TASK DESCRIPTION -
Print verbatim the lines of the entries from the one containing "[title] (827, 2403)" to the last, inclusive, and no others.
*** ENTRIES SUPPLIED Section Begins ***
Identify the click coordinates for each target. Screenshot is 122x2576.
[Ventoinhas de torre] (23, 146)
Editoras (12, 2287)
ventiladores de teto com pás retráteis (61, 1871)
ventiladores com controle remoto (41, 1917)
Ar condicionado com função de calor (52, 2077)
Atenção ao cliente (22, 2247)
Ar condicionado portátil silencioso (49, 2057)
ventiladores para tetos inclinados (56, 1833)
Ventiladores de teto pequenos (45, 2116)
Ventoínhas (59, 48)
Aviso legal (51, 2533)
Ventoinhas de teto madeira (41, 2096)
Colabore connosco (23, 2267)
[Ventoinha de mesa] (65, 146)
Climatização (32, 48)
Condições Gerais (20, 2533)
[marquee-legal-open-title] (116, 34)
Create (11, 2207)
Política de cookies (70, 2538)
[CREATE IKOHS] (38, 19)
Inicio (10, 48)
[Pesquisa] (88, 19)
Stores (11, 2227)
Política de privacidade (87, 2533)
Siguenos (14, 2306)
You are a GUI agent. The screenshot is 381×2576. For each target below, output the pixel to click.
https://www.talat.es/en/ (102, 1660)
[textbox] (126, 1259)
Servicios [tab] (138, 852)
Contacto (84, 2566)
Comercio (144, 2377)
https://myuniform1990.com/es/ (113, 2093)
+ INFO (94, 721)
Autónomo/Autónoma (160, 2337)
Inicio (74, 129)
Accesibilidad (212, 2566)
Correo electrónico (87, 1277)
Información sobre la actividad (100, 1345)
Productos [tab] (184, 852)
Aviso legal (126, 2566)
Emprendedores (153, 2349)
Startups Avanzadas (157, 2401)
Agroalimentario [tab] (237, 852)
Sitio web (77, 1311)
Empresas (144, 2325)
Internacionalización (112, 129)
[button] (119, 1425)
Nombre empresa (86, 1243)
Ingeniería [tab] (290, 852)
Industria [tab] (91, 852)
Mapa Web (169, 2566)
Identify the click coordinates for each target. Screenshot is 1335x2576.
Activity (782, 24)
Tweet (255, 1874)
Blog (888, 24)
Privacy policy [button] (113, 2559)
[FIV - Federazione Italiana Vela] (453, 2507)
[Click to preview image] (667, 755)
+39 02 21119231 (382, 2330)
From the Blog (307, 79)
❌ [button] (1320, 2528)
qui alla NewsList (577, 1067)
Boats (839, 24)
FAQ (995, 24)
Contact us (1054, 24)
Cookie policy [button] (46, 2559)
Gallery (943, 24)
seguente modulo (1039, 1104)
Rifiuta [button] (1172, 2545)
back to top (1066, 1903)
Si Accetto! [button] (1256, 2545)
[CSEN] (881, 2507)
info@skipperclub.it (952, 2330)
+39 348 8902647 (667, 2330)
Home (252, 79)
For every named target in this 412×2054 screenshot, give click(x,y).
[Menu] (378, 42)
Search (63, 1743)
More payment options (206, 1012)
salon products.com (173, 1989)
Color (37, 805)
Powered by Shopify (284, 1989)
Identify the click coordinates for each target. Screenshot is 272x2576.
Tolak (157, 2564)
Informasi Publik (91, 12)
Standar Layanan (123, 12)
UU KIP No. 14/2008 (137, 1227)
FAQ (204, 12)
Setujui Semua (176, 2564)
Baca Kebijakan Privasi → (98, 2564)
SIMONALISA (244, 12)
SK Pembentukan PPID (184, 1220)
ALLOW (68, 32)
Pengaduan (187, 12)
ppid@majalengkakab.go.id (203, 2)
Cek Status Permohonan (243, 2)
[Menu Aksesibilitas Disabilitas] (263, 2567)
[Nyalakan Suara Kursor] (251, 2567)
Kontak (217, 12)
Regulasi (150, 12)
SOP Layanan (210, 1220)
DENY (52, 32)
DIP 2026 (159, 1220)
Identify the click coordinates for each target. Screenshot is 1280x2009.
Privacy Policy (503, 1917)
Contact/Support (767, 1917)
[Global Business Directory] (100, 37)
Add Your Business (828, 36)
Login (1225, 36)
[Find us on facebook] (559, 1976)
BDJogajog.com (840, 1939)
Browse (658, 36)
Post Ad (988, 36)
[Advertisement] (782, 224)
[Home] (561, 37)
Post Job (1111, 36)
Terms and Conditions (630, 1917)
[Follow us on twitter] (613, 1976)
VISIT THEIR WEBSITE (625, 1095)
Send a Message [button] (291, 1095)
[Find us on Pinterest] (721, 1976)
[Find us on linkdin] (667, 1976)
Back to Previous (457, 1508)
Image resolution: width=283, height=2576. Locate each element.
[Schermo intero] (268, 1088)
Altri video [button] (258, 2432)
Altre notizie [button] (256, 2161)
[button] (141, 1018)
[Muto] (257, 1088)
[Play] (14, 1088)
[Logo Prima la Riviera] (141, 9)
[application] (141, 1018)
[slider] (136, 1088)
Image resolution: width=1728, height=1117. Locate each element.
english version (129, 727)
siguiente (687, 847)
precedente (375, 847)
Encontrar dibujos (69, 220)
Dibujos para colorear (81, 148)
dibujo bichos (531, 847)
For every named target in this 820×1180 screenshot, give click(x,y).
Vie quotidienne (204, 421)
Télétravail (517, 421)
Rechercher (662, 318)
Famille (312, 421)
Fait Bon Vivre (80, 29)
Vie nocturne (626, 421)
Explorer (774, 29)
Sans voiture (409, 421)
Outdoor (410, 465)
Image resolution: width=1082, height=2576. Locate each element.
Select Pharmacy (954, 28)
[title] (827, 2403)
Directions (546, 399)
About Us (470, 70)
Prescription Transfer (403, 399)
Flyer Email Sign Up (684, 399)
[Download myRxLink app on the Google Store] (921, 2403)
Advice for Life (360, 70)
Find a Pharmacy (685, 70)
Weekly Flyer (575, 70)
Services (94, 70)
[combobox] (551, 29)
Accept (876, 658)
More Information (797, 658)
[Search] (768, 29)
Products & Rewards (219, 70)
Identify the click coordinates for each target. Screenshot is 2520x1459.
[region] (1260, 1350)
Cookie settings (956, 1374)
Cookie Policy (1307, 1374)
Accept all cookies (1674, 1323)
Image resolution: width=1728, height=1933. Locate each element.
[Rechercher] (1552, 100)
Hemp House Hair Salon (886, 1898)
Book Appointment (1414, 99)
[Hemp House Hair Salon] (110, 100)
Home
*** ENTRIES SUPPLIED Section Ends ***
EXERCISE SOLUTION -
[title] (827, 2403)
Directions (546, 399)
About Us (470, 70)
Prescription Transfer (403, 399)
Flyer Email Sign Up (684, 399)
[Download myRxLink app on the Google Store] (921, 2403)
Advice for Life (360, 70)
Find a Pharmacy (685, 70)
Weekly Flyer (575, 70)
Services (94, 70)
[combobox] (551, 29)
Accept (876, 658)
More Information (797, 658)
[Search] (768, 29)
Products & Rewards (219, 70)
Identify the click coordinates for each target. Screenshot is 2520x1459.
[region] (1260, 1350)
Cookie settings (956, 1374)
Cookie Policy (1307, 1374)
Accept all cookies (1674, 1323)
Image resolution: width=1728, height=1933. Locate each element.
[Rechercher] (1552, 100)
Hemp House Hair Salon (886, 1898)
Book Appointment (1414, 99)
[Hemp House Hair Salon] (110, 100)
Home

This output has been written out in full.